Sollte Russland die Ukraine für den Wiederaufbau bezahlen – oder sogar für die Abwehr ihrer eigenen Invasion?


Nur wenige Tage nach dem Einmarsch in die Ukraine im Februar 2022 verlor Russland die Kontrolle über die Vermögenswerte, die seine Zentralbank im Ausland in Fremdwährungen hielt.

Etwa 300 Milliarden US-Dollar wurden in der Europäischen Union, den Vereinigten Staaten, dem Vereinigten Königreich, Kanada und Japan eingefroren – etwa die Hälfte der Bestände der Bank –, da die Verbündeten der Ukraine versuchten, Russlands Fähigkeit, Krieg zu führen, einzuschränken.

Rechtlich gesehen gehört das Geld Russland, aber die EU, die den größten Teil – etwa 207 Milliarden US-Dollar – hält, kämpft darum, einen legalen Weg zu finden, Russlands Geld für den Wiederaufbau der zerstörten Infrastruktur der Ukraine zu verwenden.
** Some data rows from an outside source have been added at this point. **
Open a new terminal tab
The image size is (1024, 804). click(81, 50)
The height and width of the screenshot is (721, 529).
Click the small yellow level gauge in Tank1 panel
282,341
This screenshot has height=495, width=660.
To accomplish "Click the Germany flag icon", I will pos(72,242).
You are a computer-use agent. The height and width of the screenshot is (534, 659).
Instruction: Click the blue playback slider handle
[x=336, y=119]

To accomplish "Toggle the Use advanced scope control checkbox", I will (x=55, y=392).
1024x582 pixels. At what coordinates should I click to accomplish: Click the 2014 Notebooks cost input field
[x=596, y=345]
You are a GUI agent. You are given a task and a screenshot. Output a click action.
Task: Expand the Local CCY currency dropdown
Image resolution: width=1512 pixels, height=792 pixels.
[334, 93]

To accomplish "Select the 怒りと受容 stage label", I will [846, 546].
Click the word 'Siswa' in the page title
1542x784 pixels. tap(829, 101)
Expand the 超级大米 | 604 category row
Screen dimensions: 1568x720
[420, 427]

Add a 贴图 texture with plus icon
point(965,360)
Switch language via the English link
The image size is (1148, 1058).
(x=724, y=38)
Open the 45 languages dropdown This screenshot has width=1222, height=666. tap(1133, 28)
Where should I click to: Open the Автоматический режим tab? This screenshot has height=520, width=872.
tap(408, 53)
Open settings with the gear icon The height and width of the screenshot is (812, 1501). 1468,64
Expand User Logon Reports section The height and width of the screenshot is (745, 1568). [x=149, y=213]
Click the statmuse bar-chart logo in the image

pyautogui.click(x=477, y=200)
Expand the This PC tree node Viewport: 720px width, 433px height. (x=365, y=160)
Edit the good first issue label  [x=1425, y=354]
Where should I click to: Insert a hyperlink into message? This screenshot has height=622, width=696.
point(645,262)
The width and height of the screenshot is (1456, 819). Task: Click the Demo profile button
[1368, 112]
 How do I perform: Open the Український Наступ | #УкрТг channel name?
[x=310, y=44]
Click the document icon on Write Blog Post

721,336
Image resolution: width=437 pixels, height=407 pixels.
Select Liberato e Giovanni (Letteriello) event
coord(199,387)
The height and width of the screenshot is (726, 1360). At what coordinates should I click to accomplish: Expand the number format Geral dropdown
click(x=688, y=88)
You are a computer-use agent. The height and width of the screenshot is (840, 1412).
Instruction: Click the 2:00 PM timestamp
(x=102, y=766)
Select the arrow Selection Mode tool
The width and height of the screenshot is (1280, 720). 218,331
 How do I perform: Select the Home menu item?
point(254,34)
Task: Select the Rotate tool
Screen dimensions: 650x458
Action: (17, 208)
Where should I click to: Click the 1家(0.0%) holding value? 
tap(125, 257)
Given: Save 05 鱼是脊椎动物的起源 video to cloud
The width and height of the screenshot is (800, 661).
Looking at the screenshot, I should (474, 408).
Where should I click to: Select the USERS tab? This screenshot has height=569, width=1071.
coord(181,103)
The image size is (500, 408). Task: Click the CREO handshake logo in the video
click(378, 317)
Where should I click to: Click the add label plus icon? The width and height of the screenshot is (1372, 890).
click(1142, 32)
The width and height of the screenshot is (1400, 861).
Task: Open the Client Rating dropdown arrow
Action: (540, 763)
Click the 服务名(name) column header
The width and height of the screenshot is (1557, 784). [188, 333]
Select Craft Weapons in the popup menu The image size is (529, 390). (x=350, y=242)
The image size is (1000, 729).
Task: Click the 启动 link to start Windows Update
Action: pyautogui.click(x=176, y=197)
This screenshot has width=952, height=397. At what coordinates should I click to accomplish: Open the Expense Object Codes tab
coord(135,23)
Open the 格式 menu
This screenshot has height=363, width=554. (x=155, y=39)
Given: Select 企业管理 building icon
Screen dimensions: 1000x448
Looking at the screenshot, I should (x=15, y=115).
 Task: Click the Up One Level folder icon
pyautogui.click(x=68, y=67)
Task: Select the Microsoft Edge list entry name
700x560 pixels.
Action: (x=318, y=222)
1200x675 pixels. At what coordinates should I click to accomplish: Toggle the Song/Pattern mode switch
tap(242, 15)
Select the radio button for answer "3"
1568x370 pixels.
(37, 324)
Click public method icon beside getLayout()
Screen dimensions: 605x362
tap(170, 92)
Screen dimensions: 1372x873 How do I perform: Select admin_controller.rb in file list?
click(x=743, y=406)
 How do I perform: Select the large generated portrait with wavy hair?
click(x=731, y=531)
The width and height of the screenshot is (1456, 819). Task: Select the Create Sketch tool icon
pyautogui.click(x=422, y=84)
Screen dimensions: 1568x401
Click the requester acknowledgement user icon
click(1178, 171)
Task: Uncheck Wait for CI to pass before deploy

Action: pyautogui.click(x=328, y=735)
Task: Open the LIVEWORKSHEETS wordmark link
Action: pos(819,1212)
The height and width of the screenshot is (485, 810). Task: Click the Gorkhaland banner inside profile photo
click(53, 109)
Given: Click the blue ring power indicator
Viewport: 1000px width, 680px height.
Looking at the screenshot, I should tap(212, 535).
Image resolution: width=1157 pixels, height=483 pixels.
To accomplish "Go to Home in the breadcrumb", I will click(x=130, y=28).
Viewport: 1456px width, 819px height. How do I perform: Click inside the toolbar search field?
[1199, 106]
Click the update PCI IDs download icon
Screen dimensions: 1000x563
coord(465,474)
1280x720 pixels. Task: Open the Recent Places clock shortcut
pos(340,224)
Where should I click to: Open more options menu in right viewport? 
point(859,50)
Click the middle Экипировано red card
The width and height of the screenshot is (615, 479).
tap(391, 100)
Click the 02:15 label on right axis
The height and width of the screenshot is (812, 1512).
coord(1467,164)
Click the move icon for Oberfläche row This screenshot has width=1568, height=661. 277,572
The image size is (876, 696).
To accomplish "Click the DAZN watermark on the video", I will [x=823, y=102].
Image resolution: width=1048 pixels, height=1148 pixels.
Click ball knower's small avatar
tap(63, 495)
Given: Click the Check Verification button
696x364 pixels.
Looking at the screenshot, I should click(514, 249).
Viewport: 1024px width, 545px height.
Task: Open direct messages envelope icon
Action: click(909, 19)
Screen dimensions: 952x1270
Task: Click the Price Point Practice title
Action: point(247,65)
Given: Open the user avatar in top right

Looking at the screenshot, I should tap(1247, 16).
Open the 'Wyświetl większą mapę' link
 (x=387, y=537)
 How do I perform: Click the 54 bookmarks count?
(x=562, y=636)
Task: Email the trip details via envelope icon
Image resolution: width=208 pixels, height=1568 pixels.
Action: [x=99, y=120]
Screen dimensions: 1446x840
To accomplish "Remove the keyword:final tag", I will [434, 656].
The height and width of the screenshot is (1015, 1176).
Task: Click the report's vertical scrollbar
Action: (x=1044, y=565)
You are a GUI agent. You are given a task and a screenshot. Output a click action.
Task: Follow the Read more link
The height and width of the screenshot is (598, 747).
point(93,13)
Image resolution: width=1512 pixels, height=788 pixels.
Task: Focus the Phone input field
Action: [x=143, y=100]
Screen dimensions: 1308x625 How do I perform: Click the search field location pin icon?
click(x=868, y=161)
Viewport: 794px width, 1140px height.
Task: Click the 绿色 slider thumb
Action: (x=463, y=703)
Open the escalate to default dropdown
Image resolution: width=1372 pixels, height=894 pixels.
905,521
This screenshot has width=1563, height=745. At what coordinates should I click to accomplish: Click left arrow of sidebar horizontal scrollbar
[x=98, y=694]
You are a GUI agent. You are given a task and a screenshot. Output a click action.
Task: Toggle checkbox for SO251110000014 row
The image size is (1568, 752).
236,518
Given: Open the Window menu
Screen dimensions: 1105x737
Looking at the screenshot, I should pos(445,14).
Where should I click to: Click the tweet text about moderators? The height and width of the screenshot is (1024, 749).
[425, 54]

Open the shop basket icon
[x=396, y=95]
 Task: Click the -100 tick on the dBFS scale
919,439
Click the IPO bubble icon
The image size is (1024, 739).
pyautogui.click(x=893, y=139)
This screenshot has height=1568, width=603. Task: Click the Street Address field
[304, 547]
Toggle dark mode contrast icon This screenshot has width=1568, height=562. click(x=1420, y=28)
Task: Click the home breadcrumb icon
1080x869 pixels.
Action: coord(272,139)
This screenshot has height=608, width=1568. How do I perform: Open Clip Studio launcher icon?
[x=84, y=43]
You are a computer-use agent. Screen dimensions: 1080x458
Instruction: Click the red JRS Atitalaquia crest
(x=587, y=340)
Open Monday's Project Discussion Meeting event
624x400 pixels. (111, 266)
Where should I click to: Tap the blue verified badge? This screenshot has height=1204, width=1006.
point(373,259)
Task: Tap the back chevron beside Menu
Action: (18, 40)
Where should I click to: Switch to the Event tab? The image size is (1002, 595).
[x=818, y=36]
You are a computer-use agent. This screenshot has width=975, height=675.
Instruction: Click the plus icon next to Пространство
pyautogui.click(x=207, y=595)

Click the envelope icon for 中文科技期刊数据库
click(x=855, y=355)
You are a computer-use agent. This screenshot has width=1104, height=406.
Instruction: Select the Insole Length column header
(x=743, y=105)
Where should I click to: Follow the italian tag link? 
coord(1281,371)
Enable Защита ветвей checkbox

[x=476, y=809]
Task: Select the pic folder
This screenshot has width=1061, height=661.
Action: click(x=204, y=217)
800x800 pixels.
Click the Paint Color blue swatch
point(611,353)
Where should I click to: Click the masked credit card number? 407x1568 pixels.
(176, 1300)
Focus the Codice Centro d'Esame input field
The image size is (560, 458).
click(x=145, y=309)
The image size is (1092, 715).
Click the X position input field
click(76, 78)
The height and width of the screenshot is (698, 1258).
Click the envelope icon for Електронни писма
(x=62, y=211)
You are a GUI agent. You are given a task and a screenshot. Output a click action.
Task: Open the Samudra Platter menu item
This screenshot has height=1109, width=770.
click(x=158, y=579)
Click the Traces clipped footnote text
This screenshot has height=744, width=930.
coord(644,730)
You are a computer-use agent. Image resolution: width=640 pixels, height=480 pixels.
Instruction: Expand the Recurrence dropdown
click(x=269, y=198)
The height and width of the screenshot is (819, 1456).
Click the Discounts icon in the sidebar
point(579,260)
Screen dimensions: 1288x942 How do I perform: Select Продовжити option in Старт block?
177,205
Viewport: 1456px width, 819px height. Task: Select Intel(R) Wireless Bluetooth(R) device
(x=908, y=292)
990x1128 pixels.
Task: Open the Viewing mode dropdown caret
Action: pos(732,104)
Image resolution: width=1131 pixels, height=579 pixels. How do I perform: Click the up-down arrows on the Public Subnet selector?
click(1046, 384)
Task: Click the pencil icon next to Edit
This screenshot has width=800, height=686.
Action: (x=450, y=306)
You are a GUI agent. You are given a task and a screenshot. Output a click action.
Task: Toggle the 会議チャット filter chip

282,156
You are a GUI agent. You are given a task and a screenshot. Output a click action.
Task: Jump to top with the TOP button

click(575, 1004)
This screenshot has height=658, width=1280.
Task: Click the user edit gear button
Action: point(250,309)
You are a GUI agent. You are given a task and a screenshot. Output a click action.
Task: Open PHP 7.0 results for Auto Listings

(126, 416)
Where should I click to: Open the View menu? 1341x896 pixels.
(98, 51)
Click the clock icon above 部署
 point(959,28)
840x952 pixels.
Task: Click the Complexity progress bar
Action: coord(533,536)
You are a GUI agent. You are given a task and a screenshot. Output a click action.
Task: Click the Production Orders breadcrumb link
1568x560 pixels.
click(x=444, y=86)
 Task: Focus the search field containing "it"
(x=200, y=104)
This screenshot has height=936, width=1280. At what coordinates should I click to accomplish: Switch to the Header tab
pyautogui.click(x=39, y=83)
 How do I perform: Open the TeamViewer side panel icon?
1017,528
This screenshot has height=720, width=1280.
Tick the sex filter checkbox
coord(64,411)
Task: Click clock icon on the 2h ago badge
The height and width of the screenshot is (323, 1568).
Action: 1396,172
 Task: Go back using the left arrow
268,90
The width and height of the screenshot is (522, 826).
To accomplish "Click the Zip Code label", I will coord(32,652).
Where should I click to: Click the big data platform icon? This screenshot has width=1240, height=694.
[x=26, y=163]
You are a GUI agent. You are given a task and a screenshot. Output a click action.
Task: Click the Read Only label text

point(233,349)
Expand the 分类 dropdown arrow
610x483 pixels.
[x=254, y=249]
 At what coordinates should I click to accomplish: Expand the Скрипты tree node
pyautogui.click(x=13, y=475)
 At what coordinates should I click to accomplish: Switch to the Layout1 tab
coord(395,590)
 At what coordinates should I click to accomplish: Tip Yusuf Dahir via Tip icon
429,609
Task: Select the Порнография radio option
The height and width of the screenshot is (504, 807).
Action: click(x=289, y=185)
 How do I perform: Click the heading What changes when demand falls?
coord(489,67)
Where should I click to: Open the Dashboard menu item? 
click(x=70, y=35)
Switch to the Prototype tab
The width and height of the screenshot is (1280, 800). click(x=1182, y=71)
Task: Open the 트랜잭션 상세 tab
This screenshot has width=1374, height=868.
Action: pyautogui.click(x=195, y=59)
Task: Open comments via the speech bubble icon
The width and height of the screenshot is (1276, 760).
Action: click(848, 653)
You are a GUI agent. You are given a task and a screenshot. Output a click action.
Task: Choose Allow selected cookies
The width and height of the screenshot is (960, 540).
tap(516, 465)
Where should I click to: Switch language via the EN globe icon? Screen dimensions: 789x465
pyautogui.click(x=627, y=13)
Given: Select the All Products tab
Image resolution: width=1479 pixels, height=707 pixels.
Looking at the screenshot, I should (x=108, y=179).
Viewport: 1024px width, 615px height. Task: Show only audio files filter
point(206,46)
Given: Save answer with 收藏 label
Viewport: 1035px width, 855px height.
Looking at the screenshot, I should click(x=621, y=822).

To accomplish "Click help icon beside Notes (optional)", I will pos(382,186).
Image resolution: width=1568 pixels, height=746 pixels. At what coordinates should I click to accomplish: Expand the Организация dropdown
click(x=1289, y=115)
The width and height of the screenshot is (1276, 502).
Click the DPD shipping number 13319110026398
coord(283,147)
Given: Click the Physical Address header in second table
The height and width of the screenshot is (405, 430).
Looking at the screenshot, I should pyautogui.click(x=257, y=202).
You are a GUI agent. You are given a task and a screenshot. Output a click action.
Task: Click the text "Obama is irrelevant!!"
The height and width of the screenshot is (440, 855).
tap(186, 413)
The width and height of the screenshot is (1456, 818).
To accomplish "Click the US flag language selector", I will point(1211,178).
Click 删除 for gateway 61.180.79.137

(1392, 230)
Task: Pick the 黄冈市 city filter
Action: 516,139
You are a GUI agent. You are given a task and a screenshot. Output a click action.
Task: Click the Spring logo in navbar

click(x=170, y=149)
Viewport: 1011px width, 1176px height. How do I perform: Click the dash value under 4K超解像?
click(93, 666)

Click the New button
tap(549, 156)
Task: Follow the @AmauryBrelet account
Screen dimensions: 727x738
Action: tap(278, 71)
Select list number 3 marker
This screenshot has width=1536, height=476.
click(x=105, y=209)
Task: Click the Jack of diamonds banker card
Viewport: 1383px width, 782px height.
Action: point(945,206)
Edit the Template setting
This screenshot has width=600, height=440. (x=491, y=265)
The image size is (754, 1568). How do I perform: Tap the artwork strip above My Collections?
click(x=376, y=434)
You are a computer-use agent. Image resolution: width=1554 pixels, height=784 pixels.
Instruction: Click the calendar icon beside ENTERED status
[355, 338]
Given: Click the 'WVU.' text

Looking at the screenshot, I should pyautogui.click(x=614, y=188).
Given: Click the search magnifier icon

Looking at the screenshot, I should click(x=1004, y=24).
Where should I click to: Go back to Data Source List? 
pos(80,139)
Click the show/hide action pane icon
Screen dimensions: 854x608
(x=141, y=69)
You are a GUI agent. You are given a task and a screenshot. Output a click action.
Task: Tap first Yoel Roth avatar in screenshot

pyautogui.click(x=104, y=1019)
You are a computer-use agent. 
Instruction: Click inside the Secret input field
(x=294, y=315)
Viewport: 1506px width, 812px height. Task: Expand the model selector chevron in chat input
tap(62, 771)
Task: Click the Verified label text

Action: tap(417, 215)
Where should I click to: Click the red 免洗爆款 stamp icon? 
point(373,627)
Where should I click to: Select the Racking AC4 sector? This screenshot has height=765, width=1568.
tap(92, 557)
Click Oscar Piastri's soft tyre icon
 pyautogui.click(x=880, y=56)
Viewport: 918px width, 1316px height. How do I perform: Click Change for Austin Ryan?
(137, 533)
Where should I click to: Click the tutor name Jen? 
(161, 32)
Einige Experten glauben, dass Russlands Geld sogar dazu verwendet werden könnte, unmittelbare Vorteile für die Kriegsanstrengungen der Ukraine zu generieren – insbesondere, da die US-Militärhilfe in Höhe von 60 Milliarden US-Dollar im Kongress weiterhin blockiert ist.

Am 29. Januar forderten die Staats- und Regierungschefs der EU die europäischen Finanzinstitute auf, getrennte Konten für in Russland immobilisiertes Geld sowie für alle daraus erzielten Gewinne zu führen, bis eine Entscheidung darüber getroffen wurde, was zu tun ist.

„Diese Entscheidung ebnet dem Rat den Weg, über die mögliche Festlegung eines finanziellen Beitrags zum EU-Haushalt aus diesen Nettogewinnen zu entscheiden, um die Ukraine und ihre Erholung und ihren Wiederaufbau zu einem späteren Zeitpunkt zu unterstützen“, sagte der Europäische Rat. Die G7 unterstützten ihre Entscheidung.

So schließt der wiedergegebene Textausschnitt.